↓

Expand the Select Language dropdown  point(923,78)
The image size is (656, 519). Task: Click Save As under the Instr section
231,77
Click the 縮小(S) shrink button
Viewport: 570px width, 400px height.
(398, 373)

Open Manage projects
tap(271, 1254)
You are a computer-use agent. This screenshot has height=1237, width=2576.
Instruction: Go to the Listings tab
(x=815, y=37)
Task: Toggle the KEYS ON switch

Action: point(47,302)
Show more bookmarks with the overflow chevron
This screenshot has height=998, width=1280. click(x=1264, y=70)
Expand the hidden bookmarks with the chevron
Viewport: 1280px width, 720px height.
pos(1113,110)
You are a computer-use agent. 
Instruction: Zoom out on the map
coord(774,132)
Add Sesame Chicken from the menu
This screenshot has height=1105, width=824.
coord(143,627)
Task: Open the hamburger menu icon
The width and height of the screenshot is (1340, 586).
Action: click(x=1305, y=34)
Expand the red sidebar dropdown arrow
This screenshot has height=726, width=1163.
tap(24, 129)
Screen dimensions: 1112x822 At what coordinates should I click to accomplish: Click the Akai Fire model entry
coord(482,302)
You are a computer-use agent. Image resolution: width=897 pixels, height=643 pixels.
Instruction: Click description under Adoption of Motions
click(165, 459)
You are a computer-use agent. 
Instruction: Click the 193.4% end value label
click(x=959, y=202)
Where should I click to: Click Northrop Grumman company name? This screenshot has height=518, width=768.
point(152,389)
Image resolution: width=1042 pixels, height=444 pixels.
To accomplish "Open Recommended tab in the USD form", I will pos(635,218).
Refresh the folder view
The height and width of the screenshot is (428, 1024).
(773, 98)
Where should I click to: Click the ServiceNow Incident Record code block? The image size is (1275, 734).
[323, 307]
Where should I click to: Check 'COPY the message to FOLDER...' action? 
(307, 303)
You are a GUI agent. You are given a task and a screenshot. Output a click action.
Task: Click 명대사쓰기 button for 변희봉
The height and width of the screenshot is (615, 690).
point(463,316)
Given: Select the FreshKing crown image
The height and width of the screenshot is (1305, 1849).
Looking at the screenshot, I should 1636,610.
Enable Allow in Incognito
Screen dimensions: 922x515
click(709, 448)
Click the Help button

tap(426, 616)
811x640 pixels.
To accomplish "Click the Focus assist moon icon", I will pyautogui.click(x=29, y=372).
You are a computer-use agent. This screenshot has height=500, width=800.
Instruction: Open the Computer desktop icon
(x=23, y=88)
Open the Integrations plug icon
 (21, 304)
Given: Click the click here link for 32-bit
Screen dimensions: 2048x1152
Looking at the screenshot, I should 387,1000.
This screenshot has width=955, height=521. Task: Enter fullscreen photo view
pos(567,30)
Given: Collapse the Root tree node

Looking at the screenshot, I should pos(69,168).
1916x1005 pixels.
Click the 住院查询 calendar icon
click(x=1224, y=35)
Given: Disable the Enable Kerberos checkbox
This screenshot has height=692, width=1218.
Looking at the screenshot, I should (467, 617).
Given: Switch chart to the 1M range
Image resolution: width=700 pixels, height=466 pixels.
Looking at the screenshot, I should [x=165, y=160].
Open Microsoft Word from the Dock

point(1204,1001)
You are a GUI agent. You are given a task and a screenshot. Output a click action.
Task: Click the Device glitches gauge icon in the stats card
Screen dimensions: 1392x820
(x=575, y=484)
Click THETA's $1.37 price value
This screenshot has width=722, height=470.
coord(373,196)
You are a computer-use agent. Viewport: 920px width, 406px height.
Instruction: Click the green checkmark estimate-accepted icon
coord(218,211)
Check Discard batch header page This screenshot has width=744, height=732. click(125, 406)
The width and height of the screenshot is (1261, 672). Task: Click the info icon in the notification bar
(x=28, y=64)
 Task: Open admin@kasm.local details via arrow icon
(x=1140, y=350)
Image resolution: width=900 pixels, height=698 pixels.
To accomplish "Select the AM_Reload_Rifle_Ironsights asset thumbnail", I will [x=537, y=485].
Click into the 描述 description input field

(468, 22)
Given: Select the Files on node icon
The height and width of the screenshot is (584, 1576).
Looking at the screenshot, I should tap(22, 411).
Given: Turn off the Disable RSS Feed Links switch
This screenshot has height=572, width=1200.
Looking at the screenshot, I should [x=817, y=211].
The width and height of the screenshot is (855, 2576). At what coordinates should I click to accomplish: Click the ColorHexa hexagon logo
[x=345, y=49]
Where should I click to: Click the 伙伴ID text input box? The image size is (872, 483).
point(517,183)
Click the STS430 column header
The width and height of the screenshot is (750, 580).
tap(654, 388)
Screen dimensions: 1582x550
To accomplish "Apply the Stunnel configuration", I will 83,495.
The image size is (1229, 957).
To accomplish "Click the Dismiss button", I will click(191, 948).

↑

• [PROBLEM DETAILS]:
Copy out the data exactly as it stands, leaving nothing out.

• [EXPECTED ANSWER]:
Expand the Select Language dropdown  point(923,78)
The image size is (656, 519). Task: Click Save As under the Instr section
231,77
Click the 縮小(S) shrink button
Viewport: 570px width, 400px height.
(398, 373)

Open Manage projects
tap(271, 1254)
You are a computer-use agent. This screenshot has height=1237, width=2576.
Instruction: Go to the Listings tab
(x=815, y=37)
Task: Toggle the KEYS ON switch

Action: point(47,302)
Show more bookmarks with the overflow chevron
This screenshot has height=998, width=1280. click(x=1264, y=70)
Expand the hidden bookmarks with the chevron
Viewport: 1280px width, 720px height.
pos(1113,110)
You are a computer-use agent. 
Instruction: Zoom out on the map
coord(774,132)
Add Sesame Chicken from the menu
This screenshot has height=1105, width=824.
coord(143,627)
Task: Open the hamburger menu icon
The width and height of the screenshot is (1340, 586).
Action: click(x=1305, y=34)
Expand the red sidebar dropdown arrow
This screenshot has height=726, width=1163.
tap(24, 129)
Screen dimensions: 1112x822 At what coordinates should I click to accomplish: Click the Akai Fire model entry
coord(482,302)
You are a computer-use agent. Image resolution: width=897 pixels, height=643 pixels.
Instruction: Click description under Adoption of Motions
click(165, 459)
You are a computer-use agent. 
Instruction: Click the 193.4% end value label
click(x=959, y=202)
Where should I click to: Click Northrop Grumman company name? This screenshot has height=518, width=768.
point(152,389)
Image resolution: width=1042 pixels, height=444 pixels.
To accomplish "Open Recommended tab in the USD form", I will pos(635,218).
Refresh the folder view
The height and width of the screenshot is (428, 1024).
(773, 98)
Where should I click to: Click the ServiceNow Incident Record code block? The image size is (1275, 734).
[323, 307]
Where should I click to: Check 'COPY the message to FOLDER...' action? 
(307, 303)
You are a GUI agent. You are given a task and a screenshot. Output a click action.
Task: Click 명대사쓰기 button for 변희봉
The height and width of the screenshot is (615, 690).
point(463,316)
Given: Select the FreshKing crown image
The height and width of the screenshot is (1305, 1849).
Looking at the screenshot, I should 1636,610.
Enable Allow in Incognito
Screen dimensions: 922x515
click(709, 448)
Click the Help button

tap(426, 616)
811x640 pixels.
To accomplish "Click the Focus assist moon icon", I will pyautogui.click(x=29, y=372).
You are a computer-use agent. This screenshot has height=500, width=800.
Instruction: Open the Computer desktop icon
(x=23, y=88)
Open the Integrations plug icon
 (21, 304)
Given: Click the click here link for 32-bit
Screen dimensions: 2048x1152
Looking at the screenshot, I should 387,1000.
This screenshot has width=955, height=521. Task: Enter fullscreen photo view
pos(567,30)
Given: Collapse the Root tree node

Looking at the screenshot, I should pos(69,168).
1916x1005 pixels.
Click the 住院查询 calendar icon
click(x=1224, y=35)
Given: Disable the Enable Kerberos checkbox
This screenshot has height=692, width=1218.
Looking at the screenshot, I should (467, 617).
Given: Switch chart to the 1M range
Image resolution: width=700 pixels, height=466 pixels.
Looking at the screenshot, I should [x=165, y=160].
Open Microsoft Word from the Dock

point(1204,1001)
You are a GUI agent. You are given a task and a screenshot. Output a click action.
Task: Click the Device glitches gauge icon in the stats card
Screen dimensions: 1392x820
(x=575, y=484)
Click THETA's $1.37 price value
This screenshot has width=722, height=470.
coord(373,196)
You are a computer-use agent. Viewport: 920px width, 406px height.
Instruction: Click the green checkmark estimate-accepted icon
coord(218,211)
Check Discard batch header page This screenshot has width=744, height=732. click(125, 406)
The width and height of the screenshot is (1261, 672). Task: Click the info icon in the notification bar
(x=28, y=64)
 Task: Open admin@kasm.local details via arrow icon
(x=1140, y=350)
Image resolution: width=900 pixels, height=698 pixels.
To accomplish "Select the AM_Reload_Rifle_Ironsights asset thumbnail", I will [x=537, y=485].
Click into the 描述 description input field

(468, 22)
Given: Select the Files on node icon
The height and width of the screenshot is (584, 1576).
Looking at the screenshot, I should tap(22, 411).
Given: Turn off the Disable RSS Feed Links switch
This screenshot has height=572, width=1200.
Looking at the screenshot, I should [x=817, y=211].
The width and height of the screenshot is (855, 2576). At what coordinates should I click to accomplish: Click the ColorHexa hexagon logo
[x=345, y=49]
Where should I click to: Click the 伙伴ID text input box? The image size is (872, 483).
point(517,183)
Click the STS430 column header
The width and height of the screenshot is (750, 580).
tap(654, 388)
Screen dimensions: 1582x550
To accomplish "Apply the Stunnel configuration", I will 83,495.
The image size is (1229, 957).
To accomplish "Click the Dismiss button", I will click(191, 948).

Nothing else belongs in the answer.